[[ Entries provided, beginning ]]
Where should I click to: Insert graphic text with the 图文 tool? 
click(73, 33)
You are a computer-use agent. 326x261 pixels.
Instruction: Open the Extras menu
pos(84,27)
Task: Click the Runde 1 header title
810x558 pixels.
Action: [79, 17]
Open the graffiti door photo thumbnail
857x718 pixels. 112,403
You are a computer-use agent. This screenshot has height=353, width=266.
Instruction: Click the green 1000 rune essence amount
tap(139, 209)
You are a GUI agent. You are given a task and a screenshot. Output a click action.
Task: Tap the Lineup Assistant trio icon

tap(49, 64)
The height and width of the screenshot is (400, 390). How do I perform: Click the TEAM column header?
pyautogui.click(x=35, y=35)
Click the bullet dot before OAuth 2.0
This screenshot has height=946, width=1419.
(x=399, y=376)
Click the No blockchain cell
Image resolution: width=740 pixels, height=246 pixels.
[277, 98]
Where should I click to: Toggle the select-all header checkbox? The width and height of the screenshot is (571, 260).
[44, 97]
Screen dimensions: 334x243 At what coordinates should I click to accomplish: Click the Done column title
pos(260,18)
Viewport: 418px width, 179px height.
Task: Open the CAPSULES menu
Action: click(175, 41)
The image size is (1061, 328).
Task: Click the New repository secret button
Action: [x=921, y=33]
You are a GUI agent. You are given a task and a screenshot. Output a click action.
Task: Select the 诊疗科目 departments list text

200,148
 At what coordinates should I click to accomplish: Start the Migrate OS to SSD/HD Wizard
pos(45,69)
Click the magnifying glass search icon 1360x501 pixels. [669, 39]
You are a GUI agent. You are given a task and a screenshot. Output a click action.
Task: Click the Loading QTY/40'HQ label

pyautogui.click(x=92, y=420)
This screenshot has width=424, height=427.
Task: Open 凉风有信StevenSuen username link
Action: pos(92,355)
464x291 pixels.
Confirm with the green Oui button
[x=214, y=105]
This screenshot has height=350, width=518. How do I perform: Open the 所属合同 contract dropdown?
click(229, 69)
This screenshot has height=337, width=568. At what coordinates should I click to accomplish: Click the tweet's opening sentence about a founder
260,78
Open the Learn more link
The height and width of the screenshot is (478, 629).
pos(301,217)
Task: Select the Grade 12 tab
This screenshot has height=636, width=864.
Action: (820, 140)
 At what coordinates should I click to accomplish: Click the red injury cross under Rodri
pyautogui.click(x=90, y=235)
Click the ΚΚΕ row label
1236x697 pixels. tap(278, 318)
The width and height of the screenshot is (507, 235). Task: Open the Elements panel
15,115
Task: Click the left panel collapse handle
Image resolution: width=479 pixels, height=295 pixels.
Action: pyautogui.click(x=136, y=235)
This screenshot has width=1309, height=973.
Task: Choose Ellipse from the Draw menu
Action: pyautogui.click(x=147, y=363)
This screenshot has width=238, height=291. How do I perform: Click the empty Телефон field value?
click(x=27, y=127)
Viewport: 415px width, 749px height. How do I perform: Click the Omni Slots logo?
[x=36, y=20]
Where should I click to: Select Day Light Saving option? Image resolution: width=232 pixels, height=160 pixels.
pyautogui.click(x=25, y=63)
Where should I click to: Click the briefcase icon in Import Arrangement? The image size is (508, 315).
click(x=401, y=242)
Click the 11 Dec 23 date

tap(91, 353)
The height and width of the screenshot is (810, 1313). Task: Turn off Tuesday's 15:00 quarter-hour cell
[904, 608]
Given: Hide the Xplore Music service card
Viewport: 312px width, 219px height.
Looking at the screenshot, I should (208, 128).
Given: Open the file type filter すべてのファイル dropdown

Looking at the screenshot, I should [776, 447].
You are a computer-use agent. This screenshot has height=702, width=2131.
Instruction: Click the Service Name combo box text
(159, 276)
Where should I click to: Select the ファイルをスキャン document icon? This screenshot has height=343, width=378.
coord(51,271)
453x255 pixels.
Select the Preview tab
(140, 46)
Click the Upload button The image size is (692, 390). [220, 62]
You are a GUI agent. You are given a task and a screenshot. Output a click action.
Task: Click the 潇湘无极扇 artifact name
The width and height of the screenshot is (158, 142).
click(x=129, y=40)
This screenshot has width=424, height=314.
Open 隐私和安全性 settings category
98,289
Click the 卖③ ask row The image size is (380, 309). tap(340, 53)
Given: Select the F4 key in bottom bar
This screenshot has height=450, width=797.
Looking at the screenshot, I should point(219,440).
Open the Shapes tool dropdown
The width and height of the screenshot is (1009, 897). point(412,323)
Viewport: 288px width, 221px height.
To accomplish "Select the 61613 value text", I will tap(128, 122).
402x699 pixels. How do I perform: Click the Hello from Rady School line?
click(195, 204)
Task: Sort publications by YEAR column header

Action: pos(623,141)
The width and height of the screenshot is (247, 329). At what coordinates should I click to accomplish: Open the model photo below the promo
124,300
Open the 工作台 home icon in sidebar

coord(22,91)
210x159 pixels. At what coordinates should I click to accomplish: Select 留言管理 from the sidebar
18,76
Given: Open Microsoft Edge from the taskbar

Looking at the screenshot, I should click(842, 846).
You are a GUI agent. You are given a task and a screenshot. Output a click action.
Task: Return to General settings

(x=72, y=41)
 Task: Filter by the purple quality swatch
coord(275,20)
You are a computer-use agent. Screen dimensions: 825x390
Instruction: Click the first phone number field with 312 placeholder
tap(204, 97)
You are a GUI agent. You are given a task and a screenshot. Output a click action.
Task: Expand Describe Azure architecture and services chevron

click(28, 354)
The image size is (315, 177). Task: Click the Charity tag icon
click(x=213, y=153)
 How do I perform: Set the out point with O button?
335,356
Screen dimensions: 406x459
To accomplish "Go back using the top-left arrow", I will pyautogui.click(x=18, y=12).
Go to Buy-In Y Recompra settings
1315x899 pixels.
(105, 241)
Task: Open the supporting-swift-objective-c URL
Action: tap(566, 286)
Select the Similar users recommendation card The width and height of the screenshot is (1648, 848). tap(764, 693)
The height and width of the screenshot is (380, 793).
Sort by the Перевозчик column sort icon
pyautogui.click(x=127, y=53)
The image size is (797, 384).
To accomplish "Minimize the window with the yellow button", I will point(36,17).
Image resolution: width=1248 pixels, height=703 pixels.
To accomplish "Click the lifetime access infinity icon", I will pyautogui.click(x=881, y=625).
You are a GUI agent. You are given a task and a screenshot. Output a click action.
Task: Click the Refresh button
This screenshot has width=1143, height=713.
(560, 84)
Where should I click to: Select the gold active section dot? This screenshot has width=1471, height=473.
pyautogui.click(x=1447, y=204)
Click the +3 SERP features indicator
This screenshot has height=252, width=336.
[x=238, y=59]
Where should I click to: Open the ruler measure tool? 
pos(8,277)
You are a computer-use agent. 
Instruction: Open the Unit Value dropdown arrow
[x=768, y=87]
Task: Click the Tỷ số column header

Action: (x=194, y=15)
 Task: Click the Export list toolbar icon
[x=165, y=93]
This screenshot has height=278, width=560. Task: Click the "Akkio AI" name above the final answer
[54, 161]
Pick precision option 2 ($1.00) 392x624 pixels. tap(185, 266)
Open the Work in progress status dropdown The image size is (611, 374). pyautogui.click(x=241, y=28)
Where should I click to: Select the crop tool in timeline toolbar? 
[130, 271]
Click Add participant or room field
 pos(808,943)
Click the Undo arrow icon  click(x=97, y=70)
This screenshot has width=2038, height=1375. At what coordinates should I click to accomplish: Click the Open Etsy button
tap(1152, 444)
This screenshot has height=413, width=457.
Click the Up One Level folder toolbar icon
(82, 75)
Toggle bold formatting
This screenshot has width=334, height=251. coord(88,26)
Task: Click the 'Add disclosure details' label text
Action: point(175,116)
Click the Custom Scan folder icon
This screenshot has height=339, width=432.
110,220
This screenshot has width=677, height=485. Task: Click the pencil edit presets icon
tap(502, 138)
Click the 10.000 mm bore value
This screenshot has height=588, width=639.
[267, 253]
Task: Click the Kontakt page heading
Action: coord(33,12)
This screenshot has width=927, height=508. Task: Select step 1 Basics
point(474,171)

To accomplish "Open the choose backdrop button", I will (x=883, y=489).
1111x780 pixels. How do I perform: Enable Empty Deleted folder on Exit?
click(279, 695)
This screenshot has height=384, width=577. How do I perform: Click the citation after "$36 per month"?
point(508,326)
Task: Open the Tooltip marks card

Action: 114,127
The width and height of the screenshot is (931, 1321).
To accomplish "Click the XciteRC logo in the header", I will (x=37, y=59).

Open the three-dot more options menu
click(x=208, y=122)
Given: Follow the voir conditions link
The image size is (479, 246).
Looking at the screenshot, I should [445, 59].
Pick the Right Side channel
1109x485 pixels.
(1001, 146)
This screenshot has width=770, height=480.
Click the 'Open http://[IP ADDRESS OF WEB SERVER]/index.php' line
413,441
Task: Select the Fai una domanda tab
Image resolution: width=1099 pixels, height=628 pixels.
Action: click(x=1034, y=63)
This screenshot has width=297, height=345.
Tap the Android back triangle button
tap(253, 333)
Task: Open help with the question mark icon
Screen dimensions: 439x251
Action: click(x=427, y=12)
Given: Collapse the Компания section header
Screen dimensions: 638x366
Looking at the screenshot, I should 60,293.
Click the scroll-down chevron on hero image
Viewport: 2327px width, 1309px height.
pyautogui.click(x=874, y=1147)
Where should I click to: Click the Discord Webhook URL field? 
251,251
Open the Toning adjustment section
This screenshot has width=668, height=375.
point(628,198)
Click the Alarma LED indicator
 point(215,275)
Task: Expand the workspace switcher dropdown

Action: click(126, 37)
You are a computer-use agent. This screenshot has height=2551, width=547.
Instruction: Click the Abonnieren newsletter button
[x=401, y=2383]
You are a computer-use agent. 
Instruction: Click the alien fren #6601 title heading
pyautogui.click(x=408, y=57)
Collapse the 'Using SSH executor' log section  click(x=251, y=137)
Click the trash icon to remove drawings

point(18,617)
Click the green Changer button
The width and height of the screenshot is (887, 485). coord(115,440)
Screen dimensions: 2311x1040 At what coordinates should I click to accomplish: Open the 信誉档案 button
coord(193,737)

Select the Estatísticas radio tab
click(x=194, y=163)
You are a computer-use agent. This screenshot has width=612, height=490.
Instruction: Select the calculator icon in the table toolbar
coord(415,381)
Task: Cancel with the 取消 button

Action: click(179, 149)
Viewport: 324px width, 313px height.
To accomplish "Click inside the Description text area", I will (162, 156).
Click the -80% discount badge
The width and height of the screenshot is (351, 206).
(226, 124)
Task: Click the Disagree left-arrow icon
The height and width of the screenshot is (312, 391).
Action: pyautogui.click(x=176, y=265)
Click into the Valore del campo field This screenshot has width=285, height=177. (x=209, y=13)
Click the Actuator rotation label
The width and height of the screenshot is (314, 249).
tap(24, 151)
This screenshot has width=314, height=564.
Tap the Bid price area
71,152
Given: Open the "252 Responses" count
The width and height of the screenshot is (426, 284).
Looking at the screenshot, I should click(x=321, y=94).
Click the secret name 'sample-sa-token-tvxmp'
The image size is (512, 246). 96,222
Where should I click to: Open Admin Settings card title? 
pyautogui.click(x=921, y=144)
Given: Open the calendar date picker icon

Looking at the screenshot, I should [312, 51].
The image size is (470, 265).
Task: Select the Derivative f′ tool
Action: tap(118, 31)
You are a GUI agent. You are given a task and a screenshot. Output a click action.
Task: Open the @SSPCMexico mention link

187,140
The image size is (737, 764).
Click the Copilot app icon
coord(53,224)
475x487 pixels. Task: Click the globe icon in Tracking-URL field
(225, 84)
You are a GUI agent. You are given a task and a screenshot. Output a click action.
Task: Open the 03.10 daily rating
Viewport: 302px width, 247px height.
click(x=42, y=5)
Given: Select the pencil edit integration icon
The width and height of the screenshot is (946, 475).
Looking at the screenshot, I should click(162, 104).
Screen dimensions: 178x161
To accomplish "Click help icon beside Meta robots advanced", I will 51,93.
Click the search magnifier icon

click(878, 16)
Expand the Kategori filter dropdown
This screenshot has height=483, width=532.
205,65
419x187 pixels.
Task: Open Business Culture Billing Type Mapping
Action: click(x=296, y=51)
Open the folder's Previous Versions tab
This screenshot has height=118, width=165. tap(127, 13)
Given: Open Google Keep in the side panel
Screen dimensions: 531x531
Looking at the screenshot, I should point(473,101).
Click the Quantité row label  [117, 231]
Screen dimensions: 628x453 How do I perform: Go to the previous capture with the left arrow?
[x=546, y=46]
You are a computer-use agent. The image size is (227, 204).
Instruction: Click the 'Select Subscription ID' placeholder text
[[ Entries provided, end ]]
- [What this task involves]:
Locate the word "help" in the entries, and copy every line where it is found.

- [Task result]:
Task: Open help with the question mark icon
To accomplish "Click help icon beside Meta robots advanced", I will 51,93.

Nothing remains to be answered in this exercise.